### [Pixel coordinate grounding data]

Segment Open

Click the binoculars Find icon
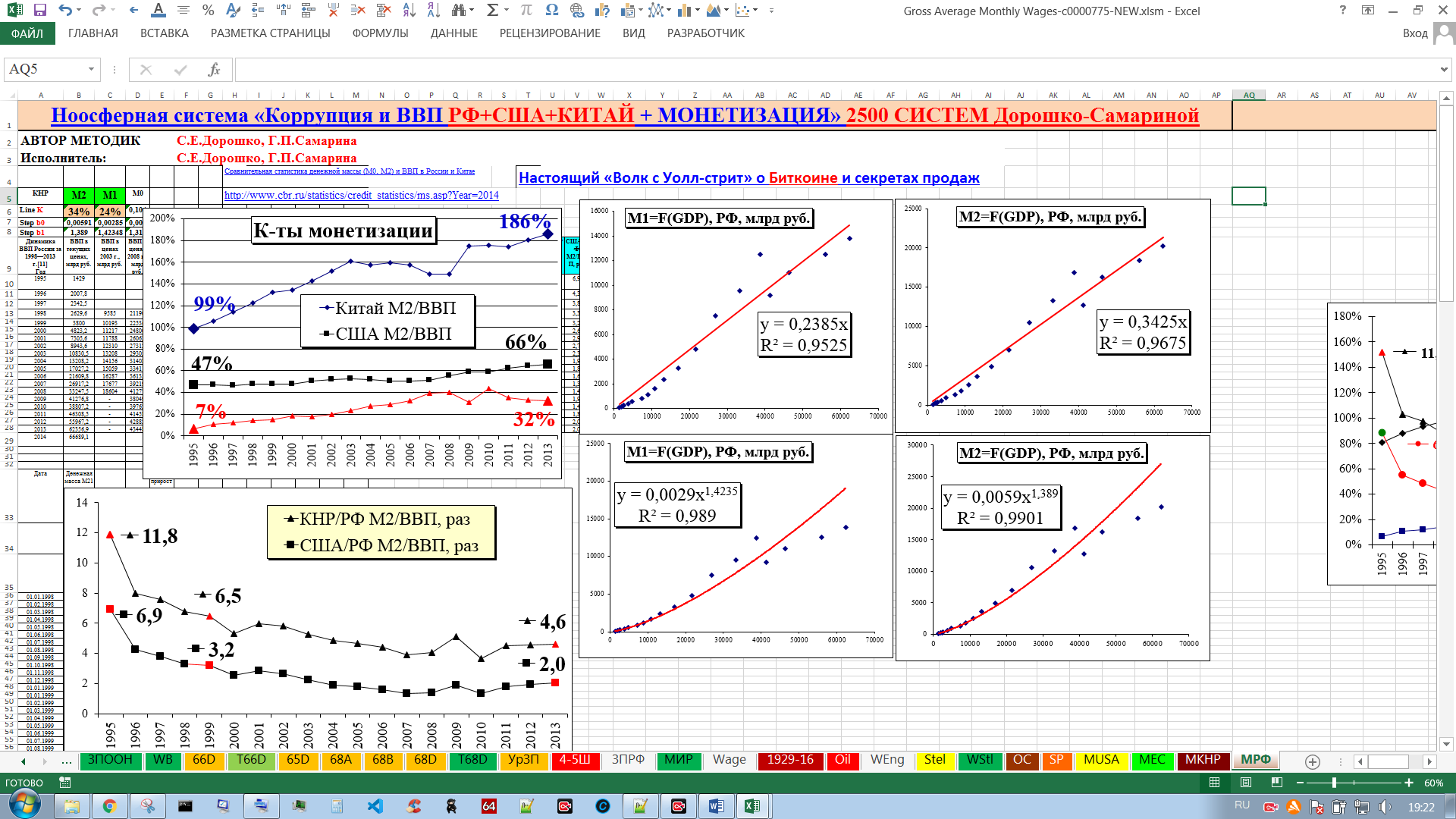This screenshot has width=1456, height=819. (x=458, y=11)
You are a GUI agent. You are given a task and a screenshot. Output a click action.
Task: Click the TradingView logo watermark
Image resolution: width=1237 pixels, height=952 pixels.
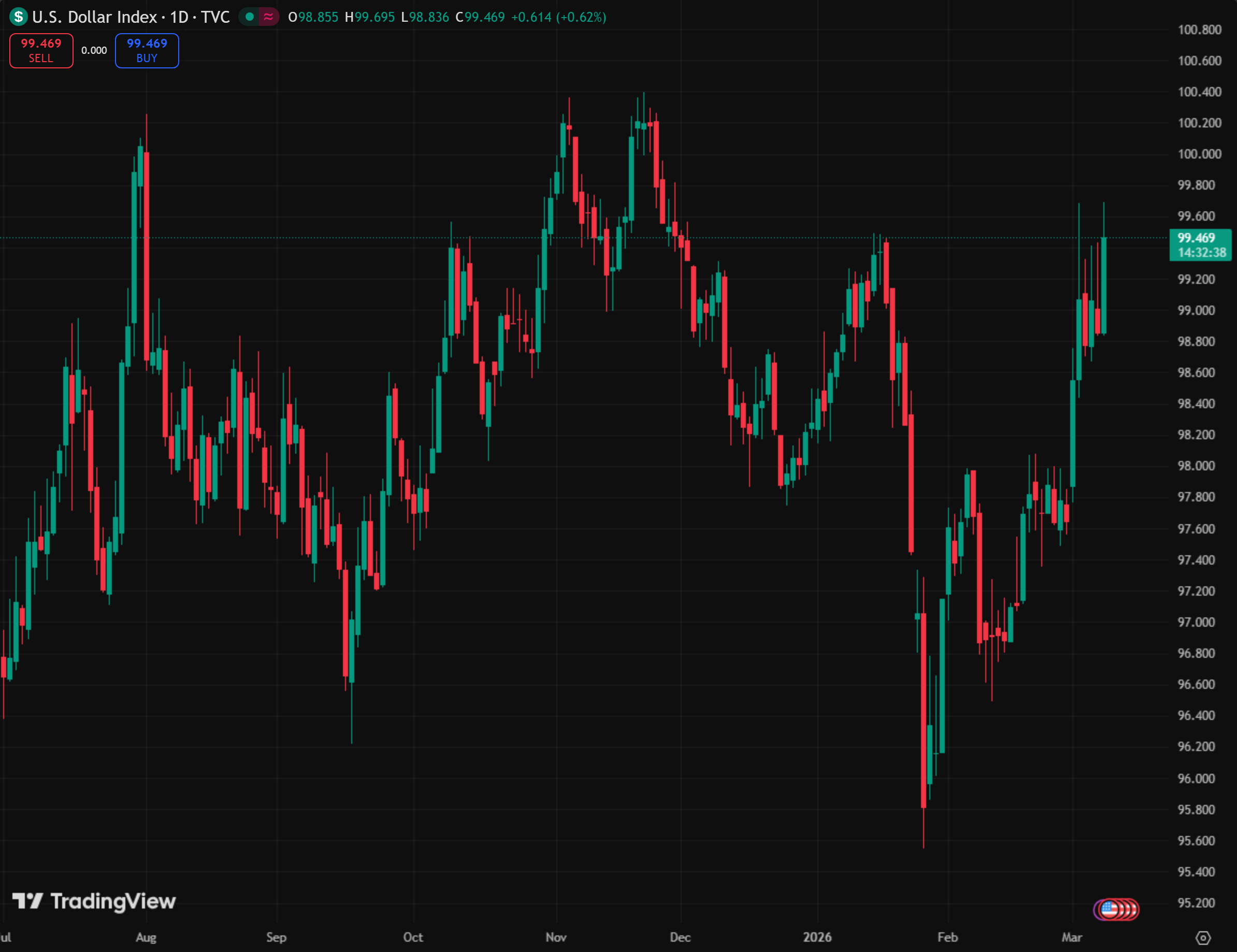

Segment Closed

### [What is needed]
Once the pictures are set aside, restate the remaining data above exactly.

### [Result for this exercise]
Click the binoculars Find icon
This screenshot has width=1456, height=819. (x=458, y=11)
You are a GUI agent. You are given a task and a screenshot. Output a click action.
Task: Click the TradingView logo watermark
Image resolution: width=1237 pixels, height=952 pixels.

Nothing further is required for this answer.